Por ser uma ação emergencial, as propostas de estudo devem ser encaminhadas desta segunda-feira (25), até às 17h horas (horário de Brasília), até 4 de dezembro pela plataforma online da Capes. O resultado final será divulgado a partir de 18 de dezembro. 

Ógãos ambientais Município que abriga a Praia do Forte, Mata de São João não possui mais manchas de óleo - apenas pequenos fragmentos chegam por vezes no local. A assessoria da prefeitura municipal de Mata de São João informou que o resultado do estudo da Ufba é muito novo e que o secretário de Meio Ambiente ainda vai decidir o que pode ser feito para mitigar os impactos do óleo na região para evitar mais danos ao ecossistema.   A prefeitura ainda afirma que deve ser criado um plano de ação com base no que foi apontado pelos pesquisadores da Ufba.

Os dados revelados pela pesquisa chamaram a atenção do Greenpeace. O porta-voz da ONG, Thiago Almeida, afirmou que os recifes de corais são muito importantes para a vida marinha,“Apesar dos ambientes recifais comporem apenas 1% dos oceanos, eles são responsáveis por 35% das espécies de peixes”, afirmou o porta-voz da ONG.Por esse motivo, Almeida apontou que a redução do número destes animais invertebrados que habitam os corais impacta o estoque de animais no mar. “Estes animais invertebrados fazem parte da cadeia alimentar”, disse.

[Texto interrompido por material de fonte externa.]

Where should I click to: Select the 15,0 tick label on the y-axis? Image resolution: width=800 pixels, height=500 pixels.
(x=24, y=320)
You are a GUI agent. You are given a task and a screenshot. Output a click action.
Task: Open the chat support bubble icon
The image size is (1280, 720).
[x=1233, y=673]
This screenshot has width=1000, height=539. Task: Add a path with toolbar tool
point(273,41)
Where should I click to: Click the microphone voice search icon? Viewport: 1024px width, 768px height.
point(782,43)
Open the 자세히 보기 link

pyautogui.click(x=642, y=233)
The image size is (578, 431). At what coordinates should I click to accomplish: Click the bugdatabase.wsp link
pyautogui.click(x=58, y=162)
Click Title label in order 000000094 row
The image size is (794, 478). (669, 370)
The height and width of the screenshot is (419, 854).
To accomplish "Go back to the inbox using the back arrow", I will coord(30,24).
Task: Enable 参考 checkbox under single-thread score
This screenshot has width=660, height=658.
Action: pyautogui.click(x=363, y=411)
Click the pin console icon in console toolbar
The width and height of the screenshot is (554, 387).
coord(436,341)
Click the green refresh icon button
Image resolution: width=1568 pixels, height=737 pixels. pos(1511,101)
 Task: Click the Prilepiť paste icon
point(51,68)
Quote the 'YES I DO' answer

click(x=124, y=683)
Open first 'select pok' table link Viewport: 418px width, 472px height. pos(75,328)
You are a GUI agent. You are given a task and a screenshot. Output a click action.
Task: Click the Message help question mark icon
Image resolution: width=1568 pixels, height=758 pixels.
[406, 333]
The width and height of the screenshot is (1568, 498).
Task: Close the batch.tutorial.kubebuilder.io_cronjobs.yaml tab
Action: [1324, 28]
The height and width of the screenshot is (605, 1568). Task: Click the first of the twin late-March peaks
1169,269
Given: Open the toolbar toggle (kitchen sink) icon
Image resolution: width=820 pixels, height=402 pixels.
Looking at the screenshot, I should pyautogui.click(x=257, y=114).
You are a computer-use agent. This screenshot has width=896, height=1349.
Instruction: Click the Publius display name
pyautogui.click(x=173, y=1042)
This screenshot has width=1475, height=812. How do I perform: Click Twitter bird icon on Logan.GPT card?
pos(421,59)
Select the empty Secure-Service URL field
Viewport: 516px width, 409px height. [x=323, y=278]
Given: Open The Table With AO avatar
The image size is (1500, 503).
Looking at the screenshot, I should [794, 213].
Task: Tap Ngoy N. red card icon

O porta-voz ressalta ainda que os pescadores, marisqueiras e extrativistas que dependem dos animais marinhos para se sustentar devem ser os mais impactados. Almeida ainda afirmou que o óleo que não se diluiu e está invisível pode contaminar os seres vivos.

Procurado, o Instituto do Meio Ambiente e Recursos Hídricos (Inema) afirmou que a reportagem deveria buscar a Marinha e/ou Ibama para comentar o tema por se tratar de uma área da União. A Bahia Pesca informou que não iria se pronunciar.